La vuelta fechada del calendario reanima cíclicamente el pensamiento mágico. Que lo nefasto se disipe, lo grandioso nos abarque, la felicidad nos alcance, nada lamentemos y ocurra el milagro esperado: esto y más se ruega al inicio de cada año. Inherente al sentido de lo humano, el mismo clamor se escuchó en ocasiones señaladas hace miles de años en Atenas, en Luxor, en Babilonia, en Tebas, en Persépolis o en Roma y en nuestra casa hoy, en la del vecino y en una remota aldea de la Bolivia profunda. Tan vieja aspiración, sin embargo, no impidió ni aún evita la adversidad, aunque ya nadie ignora que lo grave y brutal es menos dramático en sociedades organizadas, donde la civilidad supera la barbarie, donde existen niveles medios de educación, la mayoría no sufre indignación ni miseria y tanto gobernantes como gobernados están expuestos a someterse a las consecuencias de sus actos.

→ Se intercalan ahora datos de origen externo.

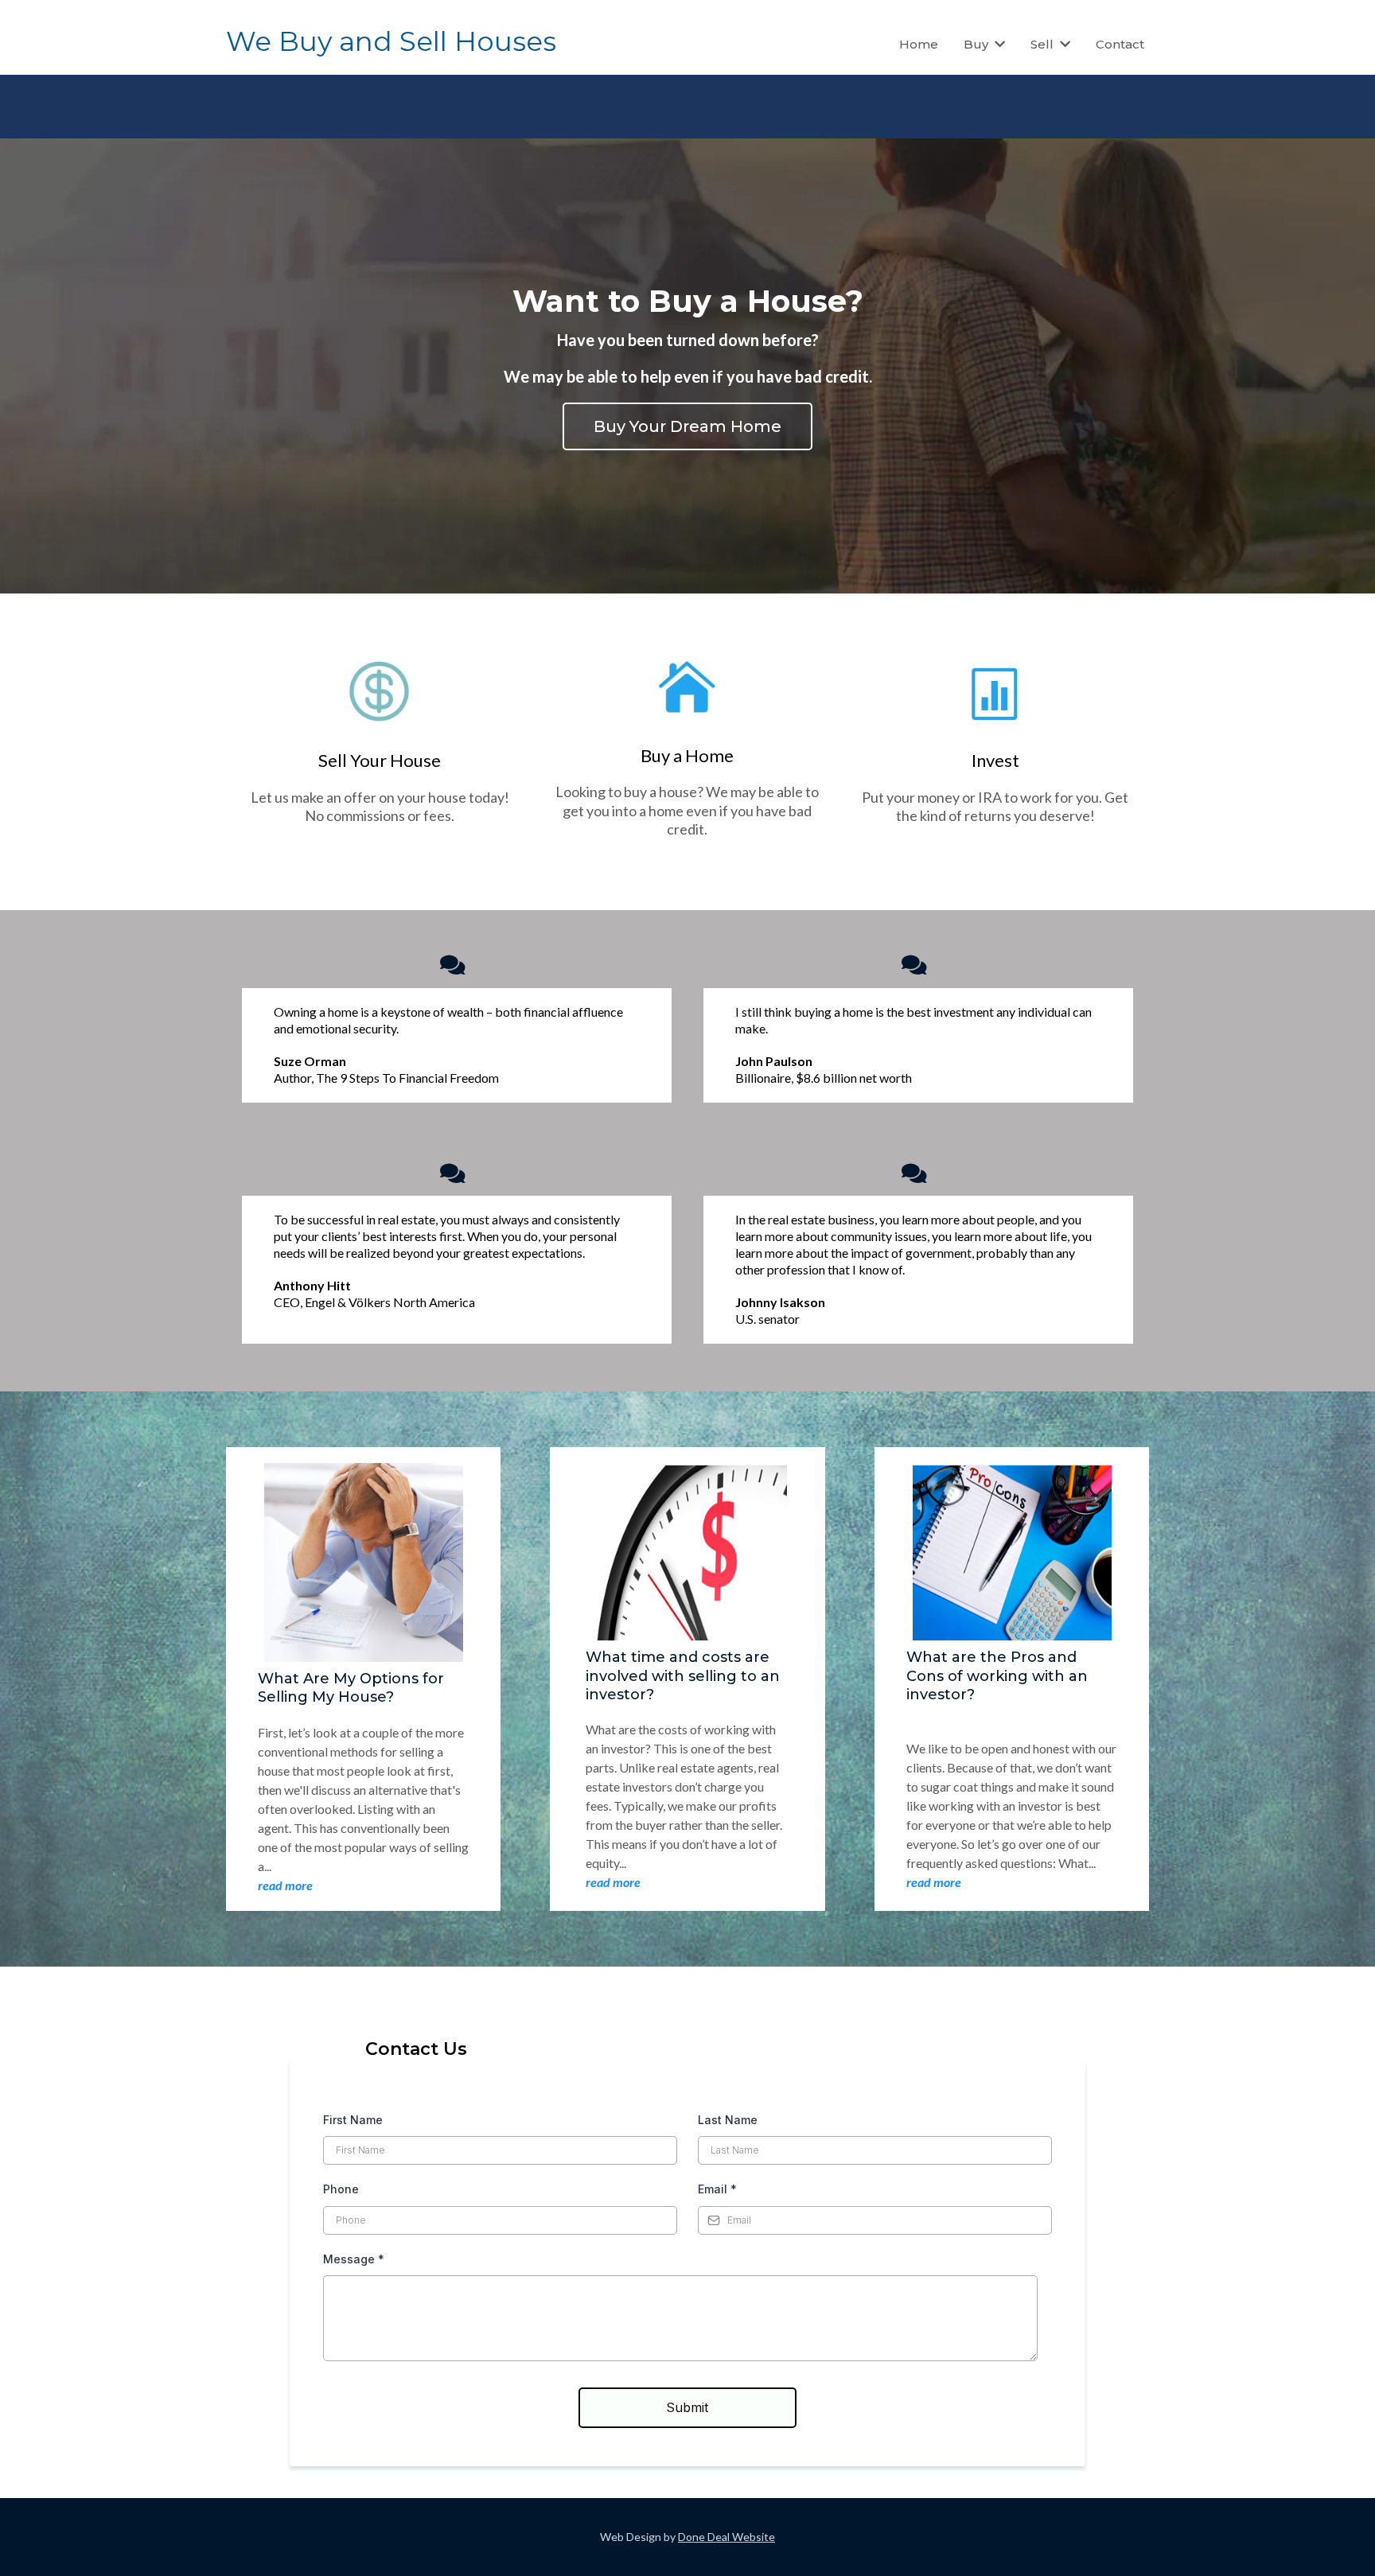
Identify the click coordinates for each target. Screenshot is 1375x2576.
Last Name (728, 2120)
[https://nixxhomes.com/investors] (995, 693)
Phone (341, 2189)
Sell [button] (1043, 44)
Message (353, 2259)
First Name (353, 2120)
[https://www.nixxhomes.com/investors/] (688, 689)
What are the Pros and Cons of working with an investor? (997, 1675)
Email (717, 2189)
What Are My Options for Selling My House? (351, 1688)
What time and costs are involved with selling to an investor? (683, 1675)
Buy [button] (977, 44)
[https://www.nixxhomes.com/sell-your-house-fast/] (380, 693)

Platón ilustró nuestra dualidad con el mito del carro alado, cuyo auriga (el alma o intelecto) trata de conducir en equilibrio a los dos caballos: uno noble y otro vil. En tanto y el primero pondera los beneficios de la virtud, el segundo representa los impulsos comunes que sin el gobierno de la racionalidad causan daños tremendos. El corcel brioso es indómito, agresivo e intimidante. Basta un solo vistazo para comprobar lo que su índole es capaz de provocar a sí mismo y a los demás. Al respecto, invariablemente asocio la realidad mexicana a esta batalla metafórica entre civilización y barbarie, en la que el equino más bruto aventaja en potencia al de buena raza y deja mal parado al infeliz y por demás torpe auriga. Si bien el pasado arroja ejemplos a puños sobre la torpe conducción del carro nacional y la supremacía de lo adverso sobre lo racional, el 2014 se encumbró en la historia contemporánea como un verdadero Annus Horribilis al que no faltaron catástrofes naturales, criminalidad, episodios sangrientos, abuso de poder, corrupción, engaño, rapiña, ingobernabilidad, desempleo, marginación étnica y femenina, ignorancia, pobreza....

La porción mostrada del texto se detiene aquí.